There is an underlying message here that insinuates that a nurse, because they are a nurse, has an obligation to accept as a sign of their selfless compassion all manner of behavior that any other person wouldn't think twice about whether or not to pursue legal remedy. Anything that smacks of that just demoralizes us further than we already are about the expectation of martyrdom coming from our own ranks and the public at large, apparently.
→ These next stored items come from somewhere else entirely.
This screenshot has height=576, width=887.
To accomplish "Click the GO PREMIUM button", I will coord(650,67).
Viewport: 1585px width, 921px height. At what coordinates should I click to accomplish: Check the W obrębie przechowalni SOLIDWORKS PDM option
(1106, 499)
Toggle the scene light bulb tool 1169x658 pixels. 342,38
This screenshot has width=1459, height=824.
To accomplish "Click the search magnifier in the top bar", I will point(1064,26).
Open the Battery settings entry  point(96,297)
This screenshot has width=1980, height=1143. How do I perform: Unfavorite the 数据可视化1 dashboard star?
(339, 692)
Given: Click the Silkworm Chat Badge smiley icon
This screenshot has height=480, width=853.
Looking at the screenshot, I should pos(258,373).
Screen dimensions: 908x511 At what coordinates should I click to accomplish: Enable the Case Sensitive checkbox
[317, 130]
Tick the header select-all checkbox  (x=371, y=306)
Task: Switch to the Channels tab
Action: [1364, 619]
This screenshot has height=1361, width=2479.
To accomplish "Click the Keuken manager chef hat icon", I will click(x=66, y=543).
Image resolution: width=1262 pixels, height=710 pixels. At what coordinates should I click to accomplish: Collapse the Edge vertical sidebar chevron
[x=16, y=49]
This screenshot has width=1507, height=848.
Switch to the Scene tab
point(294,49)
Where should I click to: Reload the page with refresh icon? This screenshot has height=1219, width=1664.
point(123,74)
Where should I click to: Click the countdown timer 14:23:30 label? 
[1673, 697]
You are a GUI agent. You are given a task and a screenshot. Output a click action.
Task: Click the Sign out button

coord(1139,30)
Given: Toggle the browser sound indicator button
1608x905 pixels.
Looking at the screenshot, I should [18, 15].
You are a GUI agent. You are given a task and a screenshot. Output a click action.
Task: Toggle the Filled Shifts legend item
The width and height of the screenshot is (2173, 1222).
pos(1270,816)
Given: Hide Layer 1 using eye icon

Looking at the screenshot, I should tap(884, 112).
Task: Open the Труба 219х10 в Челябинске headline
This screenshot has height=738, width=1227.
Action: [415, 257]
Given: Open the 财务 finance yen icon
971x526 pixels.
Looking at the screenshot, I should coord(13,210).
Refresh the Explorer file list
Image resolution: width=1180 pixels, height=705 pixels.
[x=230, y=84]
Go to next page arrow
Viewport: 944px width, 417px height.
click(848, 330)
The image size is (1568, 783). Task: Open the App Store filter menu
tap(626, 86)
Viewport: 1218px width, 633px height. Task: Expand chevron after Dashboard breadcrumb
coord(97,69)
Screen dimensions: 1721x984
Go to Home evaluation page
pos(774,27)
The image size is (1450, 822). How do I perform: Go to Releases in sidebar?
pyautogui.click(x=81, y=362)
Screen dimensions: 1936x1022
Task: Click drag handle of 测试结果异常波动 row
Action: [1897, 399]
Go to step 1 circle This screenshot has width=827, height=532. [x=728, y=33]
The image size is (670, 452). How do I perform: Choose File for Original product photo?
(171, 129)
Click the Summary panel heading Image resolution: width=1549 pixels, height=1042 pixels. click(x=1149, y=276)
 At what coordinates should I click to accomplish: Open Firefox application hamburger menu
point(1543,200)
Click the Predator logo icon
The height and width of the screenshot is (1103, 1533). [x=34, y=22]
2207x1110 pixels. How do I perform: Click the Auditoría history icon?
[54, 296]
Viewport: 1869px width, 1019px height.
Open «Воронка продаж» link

I think we should call it out when we see it, because it is still so ingrained in our psyche that we can't see it when it is occuring.

i've read all 12 pages of responses, and what i haven't seen anyone comment about is the sheer invasion of having someone go into your purse, finger through your things and end up taking something. purses are private. even my husband doesn't go into mine -- his choice. whether the thief took $20 or $100 or just the lucky silver dollar the op's late grandmother gave her, it's an invasion on so many levels. i think the op is being very gracious not to be more vindictive on that account all alone.

if i could find the person who broke into my house, killed my dog and stole my grandmother's jewelry, i'd probably be far less kind. an eye for an eye? maybe not. but i'd sure like to give my martial artist husband a few minutes alone with the person!

i am a total animal lover and hearing that your dog was killed sickens me and causes my heart to twitch in sympathy. sorry for your loss; for everything, but overridingly so, for the loss of your dog.

I do not think that word means what you think it means.

But it sounds so funny! "please do not make assumptions about my modicums." That's great stuff!

Specializes in Telemetry, EKG interpretation, ICU/CCU.
I do not think that word means what you think it means.

actually, it's part joke. but it means a small quantity of something. so it means what i think it means. please don't change the subject.